__WHAT YOU WILL DO__:
Can you substitute "select box" for "dropdown" wherever it appears in the records below and reproduce all of them with everything else left unchanged?

__RECORD LIST__:
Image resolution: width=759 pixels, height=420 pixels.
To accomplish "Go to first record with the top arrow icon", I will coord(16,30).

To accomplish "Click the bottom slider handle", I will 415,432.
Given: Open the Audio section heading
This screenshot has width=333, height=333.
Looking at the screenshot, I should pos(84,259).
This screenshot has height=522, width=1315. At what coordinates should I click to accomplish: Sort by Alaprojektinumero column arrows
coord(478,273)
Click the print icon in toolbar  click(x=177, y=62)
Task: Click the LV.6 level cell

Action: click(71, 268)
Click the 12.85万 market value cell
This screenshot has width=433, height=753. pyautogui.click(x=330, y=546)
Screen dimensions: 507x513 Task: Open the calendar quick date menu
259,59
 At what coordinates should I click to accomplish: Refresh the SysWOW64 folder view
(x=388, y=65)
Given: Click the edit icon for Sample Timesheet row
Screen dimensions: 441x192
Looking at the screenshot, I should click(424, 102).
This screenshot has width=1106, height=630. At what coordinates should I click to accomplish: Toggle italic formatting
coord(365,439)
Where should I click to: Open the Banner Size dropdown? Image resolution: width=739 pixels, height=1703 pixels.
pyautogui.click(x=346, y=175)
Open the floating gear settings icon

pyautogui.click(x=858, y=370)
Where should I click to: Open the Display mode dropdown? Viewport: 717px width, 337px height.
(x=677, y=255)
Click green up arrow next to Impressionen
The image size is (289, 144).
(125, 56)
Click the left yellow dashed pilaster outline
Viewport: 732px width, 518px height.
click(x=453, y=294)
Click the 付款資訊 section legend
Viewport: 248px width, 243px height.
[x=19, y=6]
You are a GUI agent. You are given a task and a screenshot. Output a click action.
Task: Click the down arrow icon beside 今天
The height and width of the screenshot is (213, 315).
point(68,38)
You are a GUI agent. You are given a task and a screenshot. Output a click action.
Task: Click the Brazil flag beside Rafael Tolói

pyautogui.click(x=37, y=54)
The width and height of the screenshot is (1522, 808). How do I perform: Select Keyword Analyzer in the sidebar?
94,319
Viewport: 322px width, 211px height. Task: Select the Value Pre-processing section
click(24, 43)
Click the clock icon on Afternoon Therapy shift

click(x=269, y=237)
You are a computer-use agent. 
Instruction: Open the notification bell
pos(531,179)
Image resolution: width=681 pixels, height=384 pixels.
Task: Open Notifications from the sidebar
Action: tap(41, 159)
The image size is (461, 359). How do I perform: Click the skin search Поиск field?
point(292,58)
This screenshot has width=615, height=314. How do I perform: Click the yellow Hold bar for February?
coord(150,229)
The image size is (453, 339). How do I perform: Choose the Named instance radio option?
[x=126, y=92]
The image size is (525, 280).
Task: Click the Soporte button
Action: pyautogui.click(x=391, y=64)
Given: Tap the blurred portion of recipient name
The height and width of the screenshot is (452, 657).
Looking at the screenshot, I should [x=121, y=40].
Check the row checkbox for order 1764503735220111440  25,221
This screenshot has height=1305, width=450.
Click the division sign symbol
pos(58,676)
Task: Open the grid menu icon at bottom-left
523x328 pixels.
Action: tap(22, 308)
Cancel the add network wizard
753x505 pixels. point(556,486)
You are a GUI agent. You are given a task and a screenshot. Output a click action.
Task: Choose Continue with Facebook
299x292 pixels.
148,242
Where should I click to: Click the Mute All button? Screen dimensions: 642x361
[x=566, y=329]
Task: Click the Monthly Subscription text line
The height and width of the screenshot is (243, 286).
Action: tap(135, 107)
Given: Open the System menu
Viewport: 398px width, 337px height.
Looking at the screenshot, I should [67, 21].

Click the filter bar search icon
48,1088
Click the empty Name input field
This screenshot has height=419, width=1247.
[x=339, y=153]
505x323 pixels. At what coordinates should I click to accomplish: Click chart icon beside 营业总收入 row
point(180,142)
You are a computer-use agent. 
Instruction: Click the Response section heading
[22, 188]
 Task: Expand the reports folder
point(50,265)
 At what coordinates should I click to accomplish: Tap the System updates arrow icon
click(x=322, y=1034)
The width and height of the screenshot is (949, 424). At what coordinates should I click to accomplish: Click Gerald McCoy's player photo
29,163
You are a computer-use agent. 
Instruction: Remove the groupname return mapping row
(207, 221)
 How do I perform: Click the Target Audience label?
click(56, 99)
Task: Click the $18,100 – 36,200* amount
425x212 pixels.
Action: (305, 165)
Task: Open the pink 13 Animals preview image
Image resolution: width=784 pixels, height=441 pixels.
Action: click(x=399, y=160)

__FINAL RESULT__:
Image resolution: width=759 pixels, height=420 pixels.
To accomplish "Go to first record with the top arrow icon", I will coord(16,30).

To accomplish "Click the bottom slider handle", I will 415,432.
Given: Open the Audio section heading
This screenshot has width=333, height=333.
Looking at the screenshot, I should pos(84,259).
This screenshot has height=522, width=1315. At what coordinates should I click to accomplish: Sort by Alaprojektinumero column arrows
coord(478,273)
Click the print icon in toolbar  click(x=177, y=62)
Task: Click the LV.6 level cell

Action: click(71, 268)
Click the 12.85万 market value cell
This screenshot has width=433, height=753. pyautogui.click(x=330, y=546)
Screen dimensions: 507x513 Task: Open the calendar quick date menu
259,59
 At what coordinates should I click to accomplish: Refresh the SysWOW64 folder view
(x=388, y=65)
Given: Click the edit icon for Sample Timesheet row
Screen dimensions: 441x192
Looking at the screenshot, I should click(424, 102).
This screenshot has width=1106, height=630. At what coordinates should I click to accomplish: Toggle italic formatting
coord(365,439)
Where should I click to: Open the Banner Size select box? Image resolution: width=739 pixels, height=1703 pixels.
pyautogui.click(x=346, y=175)
Open the floating gear settings icon

pyautogui.click(x=858, y=370)
Where should I click to: Open the Display mode select box? Viewport: 717px width, 337px height.
(x=677, y=255)
Click green up arrow next to Impressionen
The image size is (289, 144).
(125, 56)
Click the left yellow dashed pilaster outline
Viewport: 732px width, 518px height.
click(x=453, y=294)
Click the 付款資訊 section legend
Viewport: 248px width, 243px height.
[x=19, y=6]
You are a GUI agent. You are given a task and a screenshot. Output a click action.
Task: Click the down arrow icon beside 今天
The height and width of the screenshot is (213, 315).
point(68,38)
You are a GUI agent. You are given a task and a screenshot. Output a click action.
Task: Click the Brazil flag beside Rafael Tolói

pyautogui.click(x=37, y=54)
The width and height of the screenshot is (1522, 808). How do I perform: Select Keyword Analyzer in the sidebar?
94,319
Viewport: 322px width, 211px height. Task: Select the Value Pre-processing section
click(24, 43)
Click the clock icon on Afternoon Therapy shift

click(x=269, y=237)
You are a computer-use agent. 
Instruction: Open the notification bell
pos(531,179)
Image resolution: width=681 pixels, height=384 pixels.
Task: Open Notifications from the sidebar
Action: tap(41, 159)
The image size is (461, 359). How do I perform: Click the skin search Поиск field?
point(292,58)
This screenshot has width=615, height=314. How do I perform: Click the yellow Hold bar for February?
coord(150,229)
The image size is (453, 339). How do I perform: Choose the Named instance radio option?
[x=126, y=92]
The image size is (525, 280).
Task: Click the Soporte button
Action: pyautogui.click(x=391, y=64)
Given: Tap the blurred portion of recipient name
The height and width of the screenshot is (452, 657).
Looking at the screenshot, I should [x=121, y=40].
Check the row checkbox for order 1764503735220111440  25,221
This screenshot has height=1305, width=450.
Click the division sign symbol
pos(58,676)
Task: Open the grid menu icon at bottom-left
523x328 pixels.
Action: tap(22, 308)
Cancel the add network wizard
753x505 pixels. point(556,486)
You are a GUI agent. You are given a task and a screenshot. Output a click action.
Task: Choose Continue with Facebook
299x292 pixels.
148,242
Where should I click to: Click the Mute All button? Screen dimensions: 642x361
[x=566, y=329]
Task: Click the Monthly Subscription text line
The height and width of the screenshot is (243, 286).
Action: tap(135, 107)
Given: Open the System menu
Viewport: 398px width, 337px height.
Looking at the screenshot, I should [67, 21].

Click the filter bar search icon
48,1088
Click the empty Name input field
This screenshot has height=419, width=1247.
[x=339, y=153]
505x323 pixels. At what coordinates should I click to accomplish: Click chart icon beside 营业总收入 row
point(180,142)
You are a computer-use agent. 
Instruction: Click the Response section heading
[22, 188]
 Task: Expand the reports folder
point(50,265)
 At what coordinates should I click to accomplish: Tap the System updates arrow icon
click(x=322, y=1034)
The width and height of the screenshot is (949, 424). At what coordinates should I click to accomplish: Click Gerald McCoy's player photo
29,163
You are a computer-use agent. 
Instruction: Remove the groupname return mapping row
(207, 221)
 How do I perform: Click the Target Audience label?
click(56, 99)
Task: Click the $18,100 – 36,200* amount
425x212 pixels.
Action: (305, 165)
Task: Open the pink 13 Animals preview image
Image resolution: width=784 pixels, height=441 pixels.
Action: click(x=399, y=160)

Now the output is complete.